S’il n’y a plus d’agriculteurs demain nous allons manger quoi ? du tofu ?

On donnera envie aux jeunes de venir dans l’agriculture s’ils peuvent en vivre, s’ils peuvent élever une famille. Si c’est un sacerdoce on ne va pas les attirer. Et cet agribashing de la part de personnalités politiques leur donne encore moins envie ! S’il n’y a plus d’agriculteurs demain nous allons manger quoi ? Du tofu, des produits de synthèse, de l’alimentation totalement importée ? C’est horrible ! Le goût quand même est un des cinq sens que l’on a ! C’est essentiel comme la vue, l’odorat… je le vis comme ça ! Je veux que la Pac oriente ses aides pour plus favoriser les exploitations familiales, à taille humaine, favoriser les élevages sur des systèmes herbagers.

Je souhaite nationaliser une banque qui soutienne nos agriculteurs

Ces exploitations sont celles qui ont le plus disparu en dix ans, selon le recensement agricole, est-ce réaliste de tout miser sur elles ?

Bah oui mais comment on va faire demain ? Comment on met fin à la spirale des fermetures d’exploitations ? On doit bien donner envie aux jeunes d’investir.
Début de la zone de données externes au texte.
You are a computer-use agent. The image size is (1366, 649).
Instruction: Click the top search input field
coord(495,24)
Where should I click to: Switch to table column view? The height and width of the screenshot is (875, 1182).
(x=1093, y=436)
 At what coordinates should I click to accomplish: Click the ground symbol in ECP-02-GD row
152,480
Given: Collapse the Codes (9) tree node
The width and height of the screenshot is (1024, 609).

Et pas forcément en donnant des subventions à la tête. Et pour ça je souhaite nationaliser une banque, avoir une banque publique qui soutienne nos agriculteurs, qui leur donne accès à des prêts bonifiés (à taux négatifs, ils rembourseront moins que ce qu’ils empruntent). Ils n’auront pas une banque qui les menacera tous les jours de saisir leur exploitation.

Vous voulez nationaliser le Crédit agricole ?

Non, mais ça me tente quand je vois comment il participe à des systèmes d’optimisation fiscale je trouve qu’il ne montre pas l’exemple. Je nationaliserais plutôt la BNP et la Société générale.

Vous parlez de contenir les prix à la sortie des industries agroalimentaires, mais beaucoup de PME du secteur souffrent déjà de très faibles marges…

Ce ne sont pas celles qui prennent le plus de marges…Ce travail de répartition des marges doit se faire filière par filière. Quand vous voyez que la côte de porc est achetée 1 euro le kg au producteur et se retrouve à 5,50 en grandes surfaces ce n’est pas normal alors qu’il y a juste de la coupe. Ils sont passés où les 4 euros de marge ? Il y a un problème quand même ! J’ai dit sur BFMTV lundi matin que je veux enfermer dans une salle à l’Elysée autour d’un bon repas, d’un bon vin, agriculteurs, industriels et grandes surfaces et leur dire : « maintenant vous trouvez une solution pour que les agriculteurs aient des prix rémunérateurs et le consommateur de bons produits et tout le monde doit y trouver son compte, par filière, par secteur ». La loi Egalim a posé de bonnes bases mais il manque l’obligation de la transparence. Et s’ils n’arrivent pas à se mettre d’accord, l’Etat fixe les prix pour les agriculteurs. C’est facile pour Michel-Edouard Leclerc de faire de la baguette à 29 centimes, à prix coûtant, on pourrait saluer son geste pour les consommateurs mais il se rattrape sur ses marges en étranglant les producteurs de viande, ça ne va pas, ce n’est pas juste !

Je défends les usines, je défends les fermes mais je n’aime pas les fermes-usines

Vous parlez des systèmes herbagers préférables aux élevages industriels, mais comment vous les définissez ?

Je défends les usines, je défends les fermes mais je n’aime pas les fermes-usines. On a transformé certaines exploitations, certains élevages en immenses exploitations où se concentrent beaucoup d’animaux et bien souvent au détriment du bien-être animal et même de l’élevage. Je préfère revenir à des tailles d’exploitations plus petites et favoriser des élevages en plein air et respectant les animaux. Par exemple, j’ai rencontré la filière foie gras qui est meurtrie par une nouvelle grippe aviaire, la 4e en six ans. Ils m’ont expliqué comment les élevages se sont transformés pour devenir des élevages de très grande taille ne faisant qu’une partie de l’élevage, les animaux sont ensuite transportés vers d’autres exploitations et cela favorise la circulation des virus. Alors que les élevages de taille moyenne ne sont pas touchés par le virus. Sur la filière bœuf, je ne soutiens pas ces fermes où s’alignent 300 à 400 vaches qui ne sortent pas et où on fait de la méthanisation plutôt que du lait ! C’est un choix, je l’assume.